Geography
- Location: 1100 Grampian Blvd, Williamsport, PA 17701, Loyalsock Township, Pennsylvania, U.S.

Organisation
- Type: Non-emergency

History
- Opened: 1951

Links
- Website: Website

= UPMC Williamsport Divine Providence Campus =

UPMC Williamsport Divine Providence Campus is a non-emergency hospital of UPMC that serves the greater Williamsport, Pennsylvania area. It is located on the border of Loyalsock Township and Williamsport.

==History==
In the early 1800s, Williamsport was just a small borough along the Susquehanna River. By the 1870s, it had become the lumber capital of the world. The population had grown dramatically, and with this growth came an increased incidence of sickness and injury. The sick were cared for in their homes by family members, and workers who were injured on the job were often treated in the boardinghouse rooms where they lived. Following several industrial accidents that occurred in the early 1870s, members of the Lycoming County Medical Society decided there was a need for a hospital where patients could be fed and cared for in a clean environment. In 1873, upon petition by members of the Lycoming County Medical Society and 23 leading citizens of the community, the Lycoming County Court granted a charter establishing the Williamsport Hospital.
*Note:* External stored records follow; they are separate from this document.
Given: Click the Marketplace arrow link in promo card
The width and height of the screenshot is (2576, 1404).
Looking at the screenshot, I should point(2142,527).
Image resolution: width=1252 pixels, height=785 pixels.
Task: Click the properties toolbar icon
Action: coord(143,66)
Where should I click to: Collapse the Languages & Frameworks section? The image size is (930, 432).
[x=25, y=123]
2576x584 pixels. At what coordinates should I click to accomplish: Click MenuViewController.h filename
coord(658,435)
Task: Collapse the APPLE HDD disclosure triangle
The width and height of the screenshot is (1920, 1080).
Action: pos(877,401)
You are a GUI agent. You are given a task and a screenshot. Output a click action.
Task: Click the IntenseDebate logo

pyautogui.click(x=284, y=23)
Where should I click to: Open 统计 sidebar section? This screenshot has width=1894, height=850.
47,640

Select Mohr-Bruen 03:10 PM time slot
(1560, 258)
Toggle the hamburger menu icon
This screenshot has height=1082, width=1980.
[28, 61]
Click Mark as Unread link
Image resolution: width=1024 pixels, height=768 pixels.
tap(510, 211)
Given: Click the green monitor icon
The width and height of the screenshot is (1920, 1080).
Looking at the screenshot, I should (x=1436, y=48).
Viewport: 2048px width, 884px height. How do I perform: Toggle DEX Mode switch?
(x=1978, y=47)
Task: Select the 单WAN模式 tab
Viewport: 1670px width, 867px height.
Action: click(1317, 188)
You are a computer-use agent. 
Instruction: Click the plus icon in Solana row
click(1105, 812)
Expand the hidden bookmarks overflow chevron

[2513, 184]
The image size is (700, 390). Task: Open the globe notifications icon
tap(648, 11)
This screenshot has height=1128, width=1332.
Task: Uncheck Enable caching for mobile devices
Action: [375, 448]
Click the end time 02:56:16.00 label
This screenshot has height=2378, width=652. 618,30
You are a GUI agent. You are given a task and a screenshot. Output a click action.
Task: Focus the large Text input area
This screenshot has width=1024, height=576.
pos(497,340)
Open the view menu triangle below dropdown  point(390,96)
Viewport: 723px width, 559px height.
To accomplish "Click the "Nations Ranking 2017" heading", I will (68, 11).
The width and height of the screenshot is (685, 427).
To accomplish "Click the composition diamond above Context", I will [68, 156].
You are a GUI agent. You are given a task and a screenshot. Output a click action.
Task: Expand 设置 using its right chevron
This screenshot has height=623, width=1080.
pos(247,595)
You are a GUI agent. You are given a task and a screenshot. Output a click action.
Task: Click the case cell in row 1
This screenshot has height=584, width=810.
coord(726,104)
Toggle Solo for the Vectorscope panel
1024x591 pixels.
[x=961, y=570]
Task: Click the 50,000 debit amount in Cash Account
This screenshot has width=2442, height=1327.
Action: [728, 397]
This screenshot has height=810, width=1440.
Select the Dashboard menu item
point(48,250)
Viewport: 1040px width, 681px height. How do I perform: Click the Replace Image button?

The first hospital in Williamsport opened its doors around April 1, 1878. In the coming hundred or so years, as the population of the area grew and fell, Divine Providence was founded and opened in 1951 as a full-scale emergency hospital and the main care facility in the county. The emergency department was dissolved in the 1990s.

Divine Providence Hospital was part of an alliance of three hospitals that formed Susquehanna Health in 1994. Divine Providence Hospital became of the UPMC network when Susquehanna Health was integrated into the University of Pittsburgh Medical Center (UPMC) on October 18, 2016.